今回のプロジェクトに関わった方々は次のとおりです。
ドローン操縦&撮影:髙梨智樹さん(スカイジョブ合同会社)
キャラクター原作/イラスト:遠藤望さん(Yocco18代表)
Yocco18ディレクター:坂口祐太さん(アンバサダーズジャパン株式会社)
映像制作:木村敬一さん(Squash yokohama japan)
助成:一般財団法人 地域創造
みなさまのご協力で出来上がった映像が、こちら。磯子区民文化センター杉田劇場のホームページから視聴できます。
さて、撮影当日のことですが、開始までに少し時間があったので、以前から気になっていた石碑の詳細を確認してきました。碑の名称は「杉山天満宮神楽殿社務所新築費寄附者芳名」です。
岡村天満宮なのに杉山天満宮とはどういうことなのでしょうか。この両社の関係は、磯子区民文化センター杉田劇場が発行した『壱十五(いそご)の神社と祭り』という調査・記録報告書の中に次にように書かれています。

• [課題]:
[A] 本文抜粋の関係者一覧に載っている個人名をすべて書き出せ。
[B] 本文抜粋の最後の文に続けて、その先の文章を書け。
レコードは参照しなくてよい。

• [データセット項目]:
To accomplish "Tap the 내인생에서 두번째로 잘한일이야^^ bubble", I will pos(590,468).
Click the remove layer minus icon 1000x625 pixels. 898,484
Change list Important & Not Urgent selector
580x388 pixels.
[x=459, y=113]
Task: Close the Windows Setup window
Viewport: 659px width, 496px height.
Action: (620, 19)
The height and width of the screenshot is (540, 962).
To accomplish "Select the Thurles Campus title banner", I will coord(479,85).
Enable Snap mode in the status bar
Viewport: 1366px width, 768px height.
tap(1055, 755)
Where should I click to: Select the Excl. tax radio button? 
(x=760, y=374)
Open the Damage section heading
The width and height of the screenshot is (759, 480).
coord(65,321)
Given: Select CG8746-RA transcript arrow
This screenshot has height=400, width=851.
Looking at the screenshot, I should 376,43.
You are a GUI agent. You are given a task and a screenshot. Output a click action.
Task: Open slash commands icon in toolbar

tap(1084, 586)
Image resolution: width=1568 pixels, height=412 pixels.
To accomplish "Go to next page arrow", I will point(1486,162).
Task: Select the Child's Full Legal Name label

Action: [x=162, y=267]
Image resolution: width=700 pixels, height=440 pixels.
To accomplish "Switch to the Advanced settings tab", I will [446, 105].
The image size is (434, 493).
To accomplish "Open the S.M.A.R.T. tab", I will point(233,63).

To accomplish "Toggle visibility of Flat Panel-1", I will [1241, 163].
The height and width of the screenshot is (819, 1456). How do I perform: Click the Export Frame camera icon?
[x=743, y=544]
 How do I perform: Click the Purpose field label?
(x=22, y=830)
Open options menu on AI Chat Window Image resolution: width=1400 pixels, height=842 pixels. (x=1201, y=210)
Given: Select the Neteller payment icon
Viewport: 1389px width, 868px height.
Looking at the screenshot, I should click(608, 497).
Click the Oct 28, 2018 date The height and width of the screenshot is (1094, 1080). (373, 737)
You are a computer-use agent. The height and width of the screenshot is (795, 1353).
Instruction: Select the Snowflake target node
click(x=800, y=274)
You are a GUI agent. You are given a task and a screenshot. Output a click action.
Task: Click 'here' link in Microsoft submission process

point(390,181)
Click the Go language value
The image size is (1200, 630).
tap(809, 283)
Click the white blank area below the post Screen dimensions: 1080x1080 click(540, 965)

• [想定回答]:
[A] 髙梨智樹、遠藤望、坂口祐太、木村敬一

[B]
『新編武蔵風土記稿』の岡村の項に記載されている三社は、村の鎮守の杉山明神社、太神宮、龍珠院持ちの天満宮。社伝によると、天満宮は、鎌倉時代の建久年間(1190~1199年)、鎌倉から移住してきた源頼朝公の家臣が、京の北野天満宮を勧請して祀ったということだ。杉山神社は、源頼朝公が鎌倉幕府安泰を願う鬼門除けとして祀った「七杉山神社」の一つだそうだ。明治43(1910)年に三社は杉山天満宮として合祀され、昭和5(1930)年には地名をとって岡村天満宮に改称し、現在に至っている。
つまり、現在の岡村天満宮は、明治43年から昭和5年までは「杉山天満宮」と言われていたことが分かります。この石碑は杉山天満宮の神楽殿と社務所を新築したときの寄付者名簿なのです。
石碑の裏面に各竣工年が彫られています。社務所は大正11年11月の竣工。神楽殿は大正12年3月に竣工していますが、それから半年で関東大震災が起き、どうやらそれで倒壊してしまったようで、大正14年8月に再建と記されています。
そして、この石碑は大正15年5月に建立されました。工費は10,572円と書かれています。
石碑の表面を確認しておきましょう。
一番上の段に並んでいるのは、すべて関内の料亭(25軒)です。右の2軒「千登世」、「八百政」は明治、大正時代における横浜の代表的な料亭でした。その他に「花月」、「末廣」、「わかな」などが載っています。この「わかな」というのは関内駅近くにある鰻の「わかな」でしょうかね。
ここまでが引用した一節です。